He had a nice night full of whatever he wanted. I fried him some chicken peices, gave him plenty of milk, and spent most of the night together letting him know how much we loved him. I think his favorite moment, definitely the one I will remember, is him sitting outside on the patio as the sun was coming up, smelling the fresh morning air, tasting a few dew soaked grass blades, and listening to the world coming alive. He looked very much at peace. 

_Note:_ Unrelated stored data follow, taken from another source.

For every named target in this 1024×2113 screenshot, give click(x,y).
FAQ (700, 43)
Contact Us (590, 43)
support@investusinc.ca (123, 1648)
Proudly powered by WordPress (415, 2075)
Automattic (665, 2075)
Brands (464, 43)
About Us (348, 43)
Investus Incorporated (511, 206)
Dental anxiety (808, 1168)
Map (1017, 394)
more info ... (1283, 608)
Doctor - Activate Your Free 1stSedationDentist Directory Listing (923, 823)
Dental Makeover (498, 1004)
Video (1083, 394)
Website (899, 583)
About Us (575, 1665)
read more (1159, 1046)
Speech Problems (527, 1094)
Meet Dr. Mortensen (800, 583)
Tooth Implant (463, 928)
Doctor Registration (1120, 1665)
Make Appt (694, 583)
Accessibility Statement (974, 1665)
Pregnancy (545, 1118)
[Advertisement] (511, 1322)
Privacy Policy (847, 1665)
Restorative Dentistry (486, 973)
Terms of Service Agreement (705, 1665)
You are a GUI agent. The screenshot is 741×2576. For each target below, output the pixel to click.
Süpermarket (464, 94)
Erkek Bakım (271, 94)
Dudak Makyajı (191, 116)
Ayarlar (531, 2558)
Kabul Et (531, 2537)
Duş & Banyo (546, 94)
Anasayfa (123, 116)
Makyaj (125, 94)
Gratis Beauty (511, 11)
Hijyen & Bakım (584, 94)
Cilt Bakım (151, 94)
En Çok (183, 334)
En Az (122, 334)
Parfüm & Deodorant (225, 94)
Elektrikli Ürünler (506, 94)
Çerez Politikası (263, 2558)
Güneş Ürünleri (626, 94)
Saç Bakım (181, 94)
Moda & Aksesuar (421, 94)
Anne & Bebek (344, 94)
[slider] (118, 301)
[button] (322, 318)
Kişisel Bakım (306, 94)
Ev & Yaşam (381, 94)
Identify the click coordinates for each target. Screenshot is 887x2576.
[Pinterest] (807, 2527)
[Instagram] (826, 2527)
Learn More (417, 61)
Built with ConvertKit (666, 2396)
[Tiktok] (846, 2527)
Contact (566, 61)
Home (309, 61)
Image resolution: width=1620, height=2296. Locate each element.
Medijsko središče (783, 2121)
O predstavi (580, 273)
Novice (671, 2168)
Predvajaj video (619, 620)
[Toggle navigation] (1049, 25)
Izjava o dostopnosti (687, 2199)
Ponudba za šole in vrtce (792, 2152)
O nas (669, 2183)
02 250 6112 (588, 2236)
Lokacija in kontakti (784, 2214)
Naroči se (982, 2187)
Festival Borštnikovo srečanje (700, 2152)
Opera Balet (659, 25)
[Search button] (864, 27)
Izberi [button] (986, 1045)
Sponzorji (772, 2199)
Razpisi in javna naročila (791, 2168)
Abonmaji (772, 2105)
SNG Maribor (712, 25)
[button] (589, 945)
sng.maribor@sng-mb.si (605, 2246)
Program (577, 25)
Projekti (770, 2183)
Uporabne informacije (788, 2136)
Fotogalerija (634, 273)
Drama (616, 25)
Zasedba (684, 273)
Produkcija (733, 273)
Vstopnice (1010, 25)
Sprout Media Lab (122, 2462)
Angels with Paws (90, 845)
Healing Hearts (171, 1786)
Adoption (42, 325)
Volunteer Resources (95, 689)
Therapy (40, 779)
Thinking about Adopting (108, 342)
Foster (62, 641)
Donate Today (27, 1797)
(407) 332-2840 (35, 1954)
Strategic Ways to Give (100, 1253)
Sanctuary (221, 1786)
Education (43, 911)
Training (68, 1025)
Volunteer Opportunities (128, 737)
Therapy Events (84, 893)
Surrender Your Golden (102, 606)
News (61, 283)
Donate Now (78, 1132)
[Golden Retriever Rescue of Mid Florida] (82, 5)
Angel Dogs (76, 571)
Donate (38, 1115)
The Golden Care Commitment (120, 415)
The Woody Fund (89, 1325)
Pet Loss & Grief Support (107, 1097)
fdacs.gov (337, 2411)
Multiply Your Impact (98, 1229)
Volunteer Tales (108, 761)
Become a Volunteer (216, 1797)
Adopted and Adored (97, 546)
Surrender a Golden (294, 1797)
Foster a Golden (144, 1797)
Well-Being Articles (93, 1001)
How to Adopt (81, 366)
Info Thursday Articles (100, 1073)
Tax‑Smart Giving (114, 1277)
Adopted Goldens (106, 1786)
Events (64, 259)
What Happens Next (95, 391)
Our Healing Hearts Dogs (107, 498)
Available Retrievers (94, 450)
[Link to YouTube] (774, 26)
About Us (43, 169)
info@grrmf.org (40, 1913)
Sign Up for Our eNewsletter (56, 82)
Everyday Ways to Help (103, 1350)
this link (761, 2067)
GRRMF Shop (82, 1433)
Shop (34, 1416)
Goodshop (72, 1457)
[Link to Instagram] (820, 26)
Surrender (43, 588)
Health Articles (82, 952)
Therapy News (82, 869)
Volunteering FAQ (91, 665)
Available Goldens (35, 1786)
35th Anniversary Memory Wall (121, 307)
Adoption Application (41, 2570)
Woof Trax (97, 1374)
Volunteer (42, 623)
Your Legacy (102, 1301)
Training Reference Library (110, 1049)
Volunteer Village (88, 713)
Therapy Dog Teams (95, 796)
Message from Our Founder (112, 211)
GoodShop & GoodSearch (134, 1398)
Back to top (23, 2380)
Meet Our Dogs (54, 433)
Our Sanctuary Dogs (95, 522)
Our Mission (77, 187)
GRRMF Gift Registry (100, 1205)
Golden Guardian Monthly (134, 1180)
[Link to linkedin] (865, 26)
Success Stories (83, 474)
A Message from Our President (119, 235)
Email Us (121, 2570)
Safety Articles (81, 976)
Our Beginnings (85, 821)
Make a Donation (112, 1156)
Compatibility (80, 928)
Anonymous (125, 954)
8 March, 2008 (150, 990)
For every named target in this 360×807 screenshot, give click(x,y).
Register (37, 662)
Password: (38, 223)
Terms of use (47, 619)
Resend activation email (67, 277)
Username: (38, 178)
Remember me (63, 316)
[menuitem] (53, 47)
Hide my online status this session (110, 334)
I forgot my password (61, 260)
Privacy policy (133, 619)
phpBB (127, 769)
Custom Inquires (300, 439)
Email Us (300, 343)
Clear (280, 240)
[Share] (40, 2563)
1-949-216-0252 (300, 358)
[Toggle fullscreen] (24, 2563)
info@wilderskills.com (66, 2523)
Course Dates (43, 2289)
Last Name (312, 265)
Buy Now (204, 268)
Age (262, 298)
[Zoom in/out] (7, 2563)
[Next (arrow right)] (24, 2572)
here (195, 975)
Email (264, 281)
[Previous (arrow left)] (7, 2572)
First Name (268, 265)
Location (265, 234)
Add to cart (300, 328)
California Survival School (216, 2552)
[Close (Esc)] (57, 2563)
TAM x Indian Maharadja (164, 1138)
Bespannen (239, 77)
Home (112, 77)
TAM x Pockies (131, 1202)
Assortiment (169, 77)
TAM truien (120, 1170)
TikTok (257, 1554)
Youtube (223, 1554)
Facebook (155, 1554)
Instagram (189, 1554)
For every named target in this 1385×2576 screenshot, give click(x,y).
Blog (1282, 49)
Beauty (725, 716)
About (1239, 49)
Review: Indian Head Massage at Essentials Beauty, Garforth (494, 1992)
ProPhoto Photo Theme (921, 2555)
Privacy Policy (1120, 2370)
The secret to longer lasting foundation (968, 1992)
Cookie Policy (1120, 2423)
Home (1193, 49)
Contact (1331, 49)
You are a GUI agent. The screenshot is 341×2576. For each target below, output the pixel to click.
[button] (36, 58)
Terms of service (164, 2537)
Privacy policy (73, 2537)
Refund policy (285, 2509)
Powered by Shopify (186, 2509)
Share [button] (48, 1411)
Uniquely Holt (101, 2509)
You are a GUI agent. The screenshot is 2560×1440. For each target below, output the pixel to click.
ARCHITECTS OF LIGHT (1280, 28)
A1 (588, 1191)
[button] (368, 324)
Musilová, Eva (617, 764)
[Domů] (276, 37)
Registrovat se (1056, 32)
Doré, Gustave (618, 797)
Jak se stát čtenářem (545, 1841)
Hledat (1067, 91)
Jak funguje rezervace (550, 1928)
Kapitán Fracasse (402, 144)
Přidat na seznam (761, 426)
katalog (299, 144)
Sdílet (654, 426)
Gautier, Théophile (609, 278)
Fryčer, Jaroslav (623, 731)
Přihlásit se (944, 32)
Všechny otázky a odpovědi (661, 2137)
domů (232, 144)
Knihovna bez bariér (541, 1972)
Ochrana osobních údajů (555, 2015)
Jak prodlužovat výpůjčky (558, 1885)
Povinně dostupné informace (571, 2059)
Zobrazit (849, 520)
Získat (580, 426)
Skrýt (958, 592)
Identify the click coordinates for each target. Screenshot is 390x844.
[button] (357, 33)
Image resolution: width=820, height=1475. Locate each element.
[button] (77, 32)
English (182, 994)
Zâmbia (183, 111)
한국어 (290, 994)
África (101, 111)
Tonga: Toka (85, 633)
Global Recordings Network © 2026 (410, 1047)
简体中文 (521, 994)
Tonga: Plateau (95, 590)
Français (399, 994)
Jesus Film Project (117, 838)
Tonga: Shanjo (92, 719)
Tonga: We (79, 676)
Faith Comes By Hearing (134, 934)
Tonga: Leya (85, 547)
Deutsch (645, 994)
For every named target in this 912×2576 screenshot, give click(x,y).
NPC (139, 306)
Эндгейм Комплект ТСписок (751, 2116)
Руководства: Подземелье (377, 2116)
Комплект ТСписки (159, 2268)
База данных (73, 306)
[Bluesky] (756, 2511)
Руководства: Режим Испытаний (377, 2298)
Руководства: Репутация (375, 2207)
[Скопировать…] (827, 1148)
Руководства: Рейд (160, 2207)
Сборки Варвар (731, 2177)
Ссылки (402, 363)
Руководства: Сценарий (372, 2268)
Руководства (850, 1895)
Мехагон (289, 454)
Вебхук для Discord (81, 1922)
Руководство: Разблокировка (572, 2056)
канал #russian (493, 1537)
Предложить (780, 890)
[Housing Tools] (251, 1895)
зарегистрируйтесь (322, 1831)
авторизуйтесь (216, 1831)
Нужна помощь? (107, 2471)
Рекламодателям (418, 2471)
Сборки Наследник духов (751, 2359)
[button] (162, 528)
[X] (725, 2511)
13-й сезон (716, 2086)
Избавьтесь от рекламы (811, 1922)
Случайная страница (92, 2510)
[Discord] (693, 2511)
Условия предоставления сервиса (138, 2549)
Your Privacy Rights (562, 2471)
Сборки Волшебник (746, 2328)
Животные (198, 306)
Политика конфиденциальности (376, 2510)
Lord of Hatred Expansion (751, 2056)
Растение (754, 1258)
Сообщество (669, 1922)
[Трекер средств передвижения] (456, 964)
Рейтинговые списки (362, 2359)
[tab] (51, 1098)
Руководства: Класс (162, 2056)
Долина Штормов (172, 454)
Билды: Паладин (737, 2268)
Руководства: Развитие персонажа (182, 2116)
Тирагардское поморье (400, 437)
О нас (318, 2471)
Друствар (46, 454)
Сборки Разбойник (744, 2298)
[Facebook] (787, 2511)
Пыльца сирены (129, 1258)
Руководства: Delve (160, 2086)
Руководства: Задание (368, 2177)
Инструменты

I took his body home. I showed my other cat his body so he would know that Sammi had passeed. He sniffed him, growled, and hissed a few times. After burying Sammi in our backyard, my other cat and I sat and talked about all the good times we had with Sammi. 

He is missed so much.


----------



## seashell (Dec 5, 2003)

What you have written is a lovely tribute to Sammi.
I do hope that when you feel a bit better you will continue to visit Catforum and tell us more about your other cat.

best wishes
seashell


----------



## momto4 (Jan 24, 2005)

My deepest sympathies to you. We also had to put our first one down last month and we called him Sammicat or Sammisousa. We loved him dearly also and his was a sudden and tragic loss. My son just cried again yesterday for his Sammi. Amazing how these little balls of fur wrap their paws around you heart, isn't it? You gave him the best he ever had.


----------



## CuteNCraze86 (Dec 29, 2007)

I am very sorry about your loss. From what you wrote it is obvious he was loved and had a good home.


----------